In a FIG, you and around 25 other students will have the same schedule, including discussion sections. You can find a FIG with anywhere between two and 20 credits covering an array of different topics that satisfy various requirements. All students in FIG also take a two-credit course with their FIG leader and classmates that helps you get acclimated to the university and the city of Seattle. FIGs are a great way to not only make friends in your class but also to learn about taking higher level classes from those with decorated backgrounds at the UW. FIGs are exclusively open to first-quarter freshmen and transfers, so if you are interested, now is the time to do it.

One tool that is extremely useful when deciding not only what courses to take, but also what professor to aim for, is This website shows you what the average GPA is in courses at the UW, including averages for each professor. 

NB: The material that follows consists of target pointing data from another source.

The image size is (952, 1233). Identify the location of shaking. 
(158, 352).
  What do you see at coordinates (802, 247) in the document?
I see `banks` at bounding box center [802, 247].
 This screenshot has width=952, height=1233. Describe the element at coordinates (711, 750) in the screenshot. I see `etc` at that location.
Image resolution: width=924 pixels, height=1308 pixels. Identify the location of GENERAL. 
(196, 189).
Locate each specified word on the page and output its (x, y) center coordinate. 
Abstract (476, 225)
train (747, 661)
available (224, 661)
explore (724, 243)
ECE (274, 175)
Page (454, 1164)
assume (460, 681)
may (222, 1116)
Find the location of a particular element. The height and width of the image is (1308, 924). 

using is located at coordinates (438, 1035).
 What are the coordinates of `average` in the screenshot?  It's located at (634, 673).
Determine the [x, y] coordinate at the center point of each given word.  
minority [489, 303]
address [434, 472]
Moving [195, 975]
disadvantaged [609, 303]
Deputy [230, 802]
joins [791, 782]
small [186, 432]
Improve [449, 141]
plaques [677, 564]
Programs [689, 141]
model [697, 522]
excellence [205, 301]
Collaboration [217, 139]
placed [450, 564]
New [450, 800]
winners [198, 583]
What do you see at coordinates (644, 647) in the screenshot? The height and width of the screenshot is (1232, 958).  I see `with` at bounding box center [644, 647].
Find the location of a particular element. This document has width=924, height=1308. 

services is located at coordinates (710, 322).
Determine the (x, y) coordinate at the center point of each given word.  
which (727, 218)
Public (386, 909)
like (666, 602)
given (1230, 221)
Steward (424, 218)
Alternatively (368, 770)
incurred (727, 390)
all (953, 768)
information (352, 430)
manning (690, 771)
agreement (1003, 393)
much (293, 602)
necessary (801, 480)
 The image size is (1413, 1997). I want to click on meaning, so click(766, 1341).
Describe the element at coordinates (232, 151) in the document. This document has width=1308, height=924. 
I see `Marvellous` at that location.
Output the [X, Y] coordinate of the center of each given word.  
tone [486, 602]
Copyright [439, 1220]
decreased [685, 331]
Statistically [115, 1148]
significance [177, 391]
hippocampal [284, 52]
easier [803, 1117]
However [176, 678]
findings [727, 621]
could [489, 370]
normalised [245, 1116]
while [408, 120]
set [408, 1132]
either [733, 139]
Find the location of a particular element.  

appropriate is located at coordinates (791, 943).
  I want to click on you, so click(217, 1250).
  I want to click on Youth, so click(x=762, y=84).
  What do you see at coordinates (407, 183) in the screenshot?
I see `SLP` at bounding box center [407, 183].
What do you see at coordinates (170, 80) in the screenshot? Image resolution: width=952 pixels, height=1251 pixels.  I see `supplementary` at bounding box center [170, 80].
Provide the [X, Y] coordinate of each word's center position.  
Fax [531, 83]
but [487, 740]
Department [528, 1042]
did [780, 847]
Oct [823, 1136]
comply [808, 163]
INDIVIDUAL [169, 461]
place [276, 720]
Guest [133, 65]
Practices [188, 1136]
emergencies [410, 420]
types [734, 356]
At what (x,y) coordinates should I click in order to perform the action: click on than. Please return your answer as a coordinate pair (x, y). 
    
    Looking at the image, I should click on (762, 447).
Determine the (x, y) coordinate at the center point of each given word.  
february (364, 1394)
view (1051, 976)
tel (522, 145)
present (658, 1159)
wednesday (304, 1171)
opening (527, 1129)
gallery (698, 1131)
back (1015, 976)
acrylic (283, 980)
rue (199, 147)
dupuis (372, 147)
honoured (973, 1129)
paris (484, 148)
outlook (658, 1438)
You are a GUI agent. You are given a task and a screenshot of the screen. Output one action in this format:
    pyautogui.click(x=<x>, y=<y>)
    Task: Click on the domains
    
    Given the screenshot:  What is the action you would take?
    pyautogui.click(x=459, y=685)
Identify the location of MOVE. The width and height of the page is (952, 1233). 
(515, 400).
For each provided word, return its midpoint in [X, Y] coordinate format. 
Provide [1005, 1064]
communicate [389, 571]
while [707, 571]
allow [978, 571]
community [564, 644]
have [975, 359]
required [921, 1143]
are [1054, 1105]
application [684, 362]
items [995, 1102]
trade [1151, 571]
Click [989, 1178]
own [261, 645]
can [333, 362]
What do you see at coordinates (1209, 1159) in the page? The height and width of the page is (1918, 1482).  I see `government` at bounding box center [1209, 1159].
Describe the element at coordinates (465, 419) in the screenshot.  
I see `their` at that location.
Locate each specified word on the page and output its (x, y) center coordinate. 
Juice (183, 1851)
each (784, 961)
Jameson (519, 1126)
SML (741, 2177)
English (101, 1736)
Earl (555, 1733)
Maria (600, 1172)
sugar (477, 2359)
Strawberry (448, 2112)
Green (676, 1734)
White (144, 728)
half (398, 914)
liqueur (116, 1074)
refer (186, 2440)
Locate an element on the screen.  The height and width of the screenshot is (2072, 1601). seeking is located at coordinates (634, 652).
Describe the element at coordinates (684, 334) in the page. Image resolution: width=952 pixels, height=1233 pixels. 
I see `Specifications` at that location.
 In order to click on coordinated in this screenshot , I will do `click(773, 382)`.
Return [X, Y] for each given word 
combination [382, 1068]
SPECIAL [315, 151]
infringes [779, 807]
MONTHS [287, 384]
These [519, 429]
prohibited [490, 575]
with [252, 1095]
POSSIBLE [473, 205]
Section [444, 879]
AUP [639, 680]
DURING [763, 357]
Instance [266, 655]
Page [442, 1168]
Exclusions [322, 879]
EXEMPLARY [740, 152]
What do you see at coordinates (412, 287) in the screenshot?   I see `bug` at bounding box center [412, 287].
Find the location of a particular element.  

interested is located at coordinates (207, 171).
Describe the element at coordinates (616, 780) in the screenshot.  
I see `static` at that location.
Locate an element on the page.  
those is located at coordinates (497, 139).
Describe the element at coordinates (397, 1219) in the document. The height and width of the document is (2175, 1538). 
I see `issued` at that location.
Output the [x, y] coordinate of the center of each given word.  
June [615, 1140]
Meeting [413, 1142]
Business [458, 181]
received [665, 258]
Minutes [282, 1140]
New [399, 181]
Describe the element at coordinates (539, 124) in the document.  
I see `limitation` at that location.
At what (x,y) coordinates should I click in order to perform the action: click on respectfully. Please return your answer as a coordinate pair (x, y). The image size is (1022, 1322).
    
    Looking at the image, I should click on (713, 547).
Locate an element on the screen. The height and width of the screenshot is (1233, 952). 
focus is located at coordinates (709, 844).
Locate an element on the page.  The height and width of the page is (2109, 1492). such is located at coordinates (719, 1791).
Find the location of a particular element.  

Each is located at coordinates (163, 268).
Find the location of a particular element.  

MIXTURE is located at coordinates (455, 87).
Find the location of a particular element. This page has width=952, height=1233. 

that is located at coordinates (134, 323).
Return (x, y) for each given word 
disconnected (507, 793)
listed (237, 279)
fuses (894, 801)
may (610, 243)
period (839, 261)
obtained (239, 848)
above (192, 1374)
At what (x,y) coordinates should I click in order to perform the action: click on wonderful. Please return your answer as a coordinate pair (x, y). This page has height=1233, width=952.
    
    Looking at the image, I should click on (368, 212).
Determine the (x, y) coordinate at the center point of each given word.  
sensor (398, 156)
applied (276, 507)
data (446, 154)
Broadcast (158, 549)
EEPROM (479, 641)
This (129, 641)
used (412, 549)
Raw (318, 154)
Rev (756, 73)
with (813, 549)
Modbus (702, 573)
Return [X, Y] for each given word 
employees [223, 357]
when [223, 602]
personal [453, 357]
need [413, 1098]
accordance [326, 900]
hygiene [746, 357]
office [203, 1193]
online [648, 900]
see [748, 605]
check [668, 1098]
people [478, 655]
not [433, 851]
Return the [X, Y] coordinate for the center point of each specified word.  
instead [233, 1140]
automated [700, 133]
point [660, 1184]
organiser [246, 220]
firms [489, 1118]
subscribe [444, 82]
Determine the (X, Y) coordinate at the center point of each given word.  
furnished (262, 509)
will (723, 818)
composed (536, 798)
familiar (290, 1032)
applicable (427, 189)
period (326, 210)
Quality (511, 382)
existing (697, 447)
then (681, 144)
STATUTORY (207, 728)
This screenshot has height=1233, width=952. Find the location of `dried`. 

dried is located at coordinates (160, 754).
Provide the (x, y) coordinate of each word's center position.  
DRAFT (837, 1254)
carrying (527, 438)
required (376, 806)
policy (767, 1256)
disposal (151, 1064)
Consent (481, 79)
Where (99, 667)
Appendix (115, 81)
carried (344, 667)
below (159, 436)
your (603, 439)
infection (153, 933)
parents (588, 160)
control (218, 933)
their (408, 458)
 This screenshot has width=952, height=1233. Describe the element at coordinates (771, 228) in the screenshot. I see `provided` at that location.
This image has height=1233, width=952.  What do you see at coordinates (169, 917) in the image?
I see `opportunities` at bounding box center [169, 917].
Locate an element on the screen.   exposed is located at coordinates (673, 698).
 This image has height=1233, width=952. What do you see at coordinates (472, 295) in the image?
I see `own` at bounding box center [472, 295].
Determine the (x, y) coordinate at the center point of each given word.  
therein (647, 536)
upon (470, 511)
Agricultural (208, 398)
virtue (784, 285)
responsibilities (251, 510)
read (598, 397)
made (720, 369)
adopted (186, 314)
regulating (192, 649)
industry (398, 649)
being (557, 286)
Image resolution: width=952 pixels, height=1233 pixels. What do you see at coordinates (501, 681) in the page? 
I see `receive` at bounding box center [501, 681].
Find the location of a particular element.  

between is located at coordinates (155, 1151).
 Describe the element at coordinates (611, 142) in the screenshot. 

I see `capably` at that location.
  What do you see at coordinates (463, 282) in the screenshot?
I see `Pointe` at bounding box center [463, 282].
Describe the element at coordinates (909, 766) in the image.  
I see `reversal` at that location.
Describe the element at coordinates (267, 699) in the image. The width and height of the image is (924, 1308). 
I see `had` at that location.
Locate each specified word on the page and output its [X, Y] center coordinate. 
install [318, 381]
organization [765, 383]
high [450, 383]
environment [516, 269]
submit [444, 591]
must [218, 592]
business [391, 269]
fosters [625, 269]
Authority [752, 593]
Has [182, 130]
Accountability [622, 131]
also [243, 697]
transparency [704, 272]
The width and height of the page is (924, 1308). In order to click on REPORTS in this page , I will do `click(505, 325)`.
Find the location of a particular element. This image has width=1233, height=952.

Another good tactic for deciding what courses to register for is to do your own research. If you are a direct admit student or already have your sights set on a major, check out the UW’s degree audit feature.

The Degree Audit Reporting System (DARS) maps out prerequisites for acceptance into majors, as well as the likely coursework after acceptance. This is also the place to check if you have any high school credits that can be applied to your general education requirements. For instance, if you took three years of a language in high school, you instantly have your language requirement waived.

One important thing to realize is that it is never too early to speak to your advisor. The UW offers professional advisors that can help you map out your academic career. 

An advisor can help you decide what classes to take and when, whether or not a double major or whether a minor is possible, and what areas you should be improving in order to excel. 

Finally, you have access to the UW’s First-Year Advising Guide. This guide can help to make your transition into college smoother, as well as provide you with a streamlined experience from freshman orientation to the end of your first year here at the University of Washington. 

Congratulations on getting into the UW, and happy hunting!